We know that Jesus chose his followers from those who stood for the ideal, for the overcoming, those honestly and loyally working to define the true selfhood; and it was of these he said, "I have called you friends; for all things that I have heard of my Father I have made known unto you." Herein lies the key-note of friendship: You are my friends because I have given you of the highest that has been revealed to me; not that I have received of you, but that I have given to you. We are prone to measure values by the standard of utility, of profit received. But do we always take the full measure of utility? We have been truly profited only in so far as we have been led to define the true source of good and give it forth to our brother. "Every good gift and every perfect gift," we are told, "cometh down from the Father of lights."

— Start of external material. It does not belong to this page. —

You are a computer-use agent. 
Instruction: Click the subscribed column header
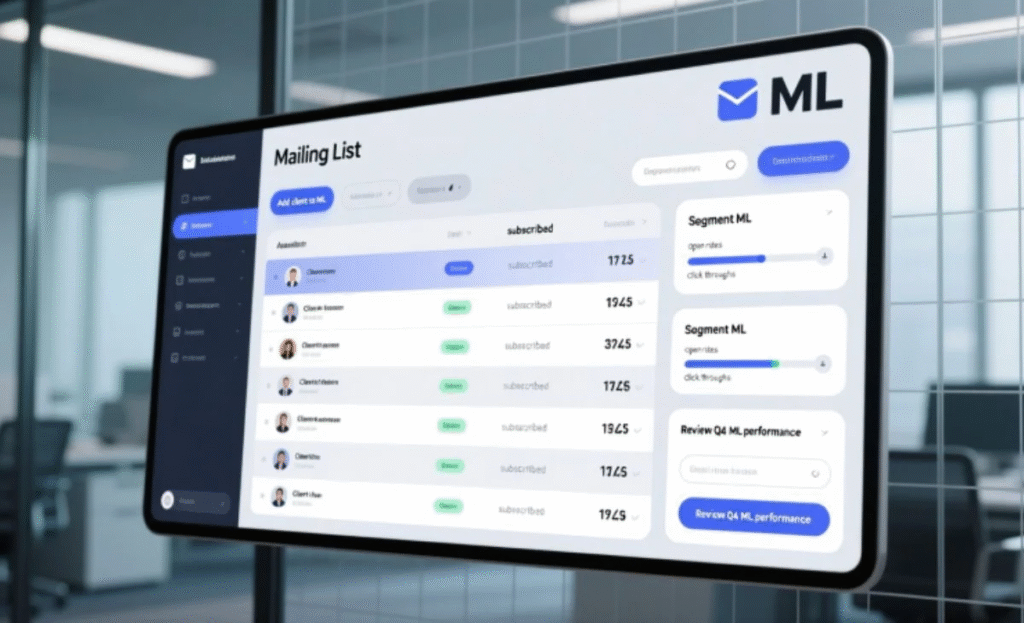tap(531, 229)
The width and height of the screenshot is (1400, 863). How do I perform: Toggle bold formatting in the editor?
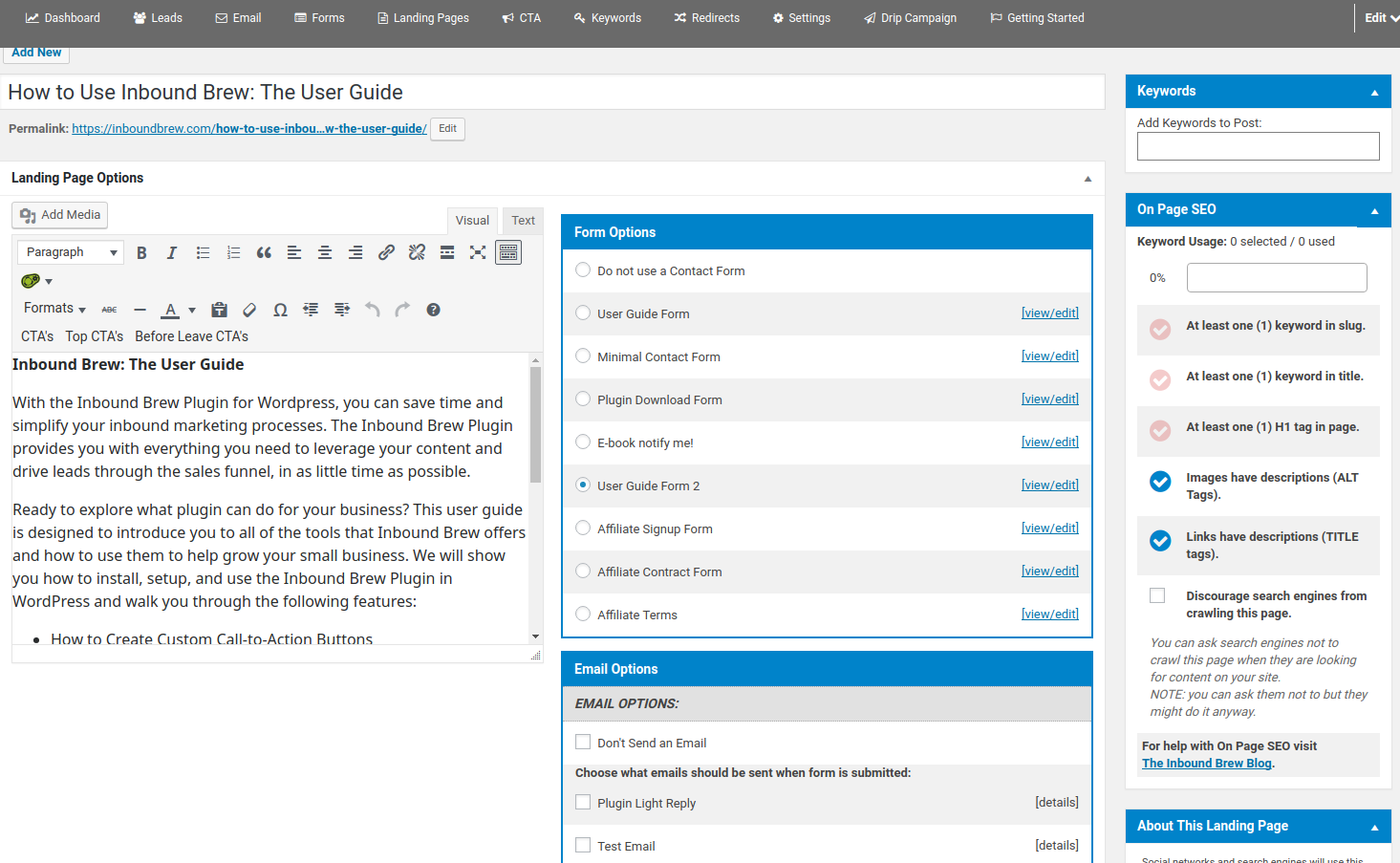pyautogui.click(x=141, y=252)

To enter into the meaning of friendship, then, with its privilege and peace, we have first to awaken to the call of the higher service, not forgetting to fulfil Love's larger ministry in the little ways of human every-day experience, the "tender word" and "pitiful patience" (Science and Health, p. 367) that our Leader admonishes; the courteous bearing toward others, thoughtfulness of their needs, the helpful hand extended; reflected love finding expression in the unselfish and the beautiful, which leads always to the illumination of lifted thought. It was this tie which united David and Jonathan, a rare friendship, disclosing the nobler bond of spiritual apprehension and purpose and endeavor; reflecting the great Mother-heart healing in its expression of truth and love. Such hearts are not troubled, for, in the perfect companionship of the recognition of common need and aspiration and aim, the oneness that would think as God thinks, they "press toward the mark," and "work the works of God."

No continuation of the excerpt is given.